> Your objective
Once the line with "Open the content field dropdown" has been located in the records below, set down that line and all subsequent lines exactly, omitting the pictures.

[Data extracts]

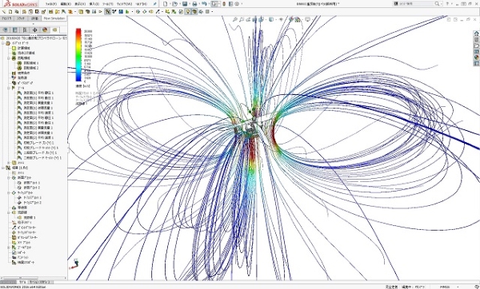Image resolution: width=480 pixels, height=289 pixels.
Task: Click the Save icon in the top toolbar
Action: click(185, 4)
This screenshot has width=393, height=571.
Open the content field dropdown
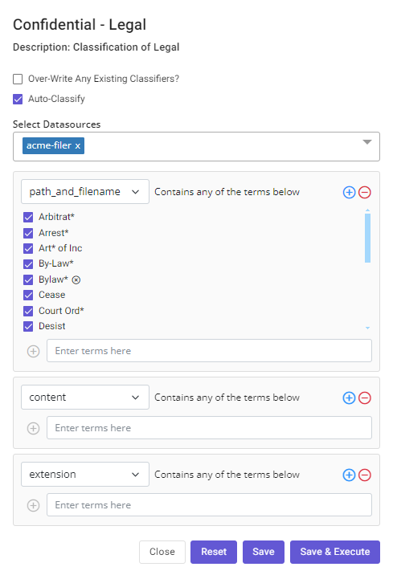[x=85, y=398]
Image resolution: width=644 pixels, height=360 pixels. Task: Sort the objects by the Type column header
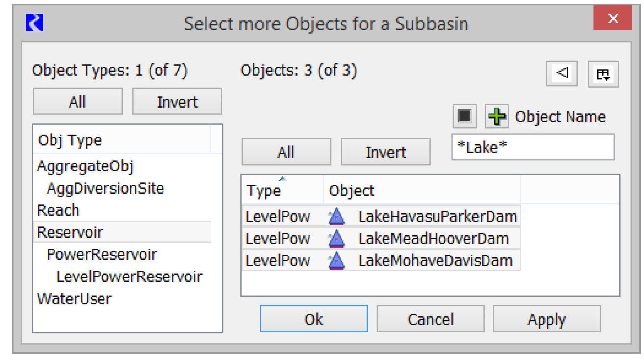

[/Data extracts]

> Problem solution
Open the content field dropdown
[x=85, y=398]
Image resolution: width=644 pixels, height=360 pixels. Task: Sort the objects by the Type column header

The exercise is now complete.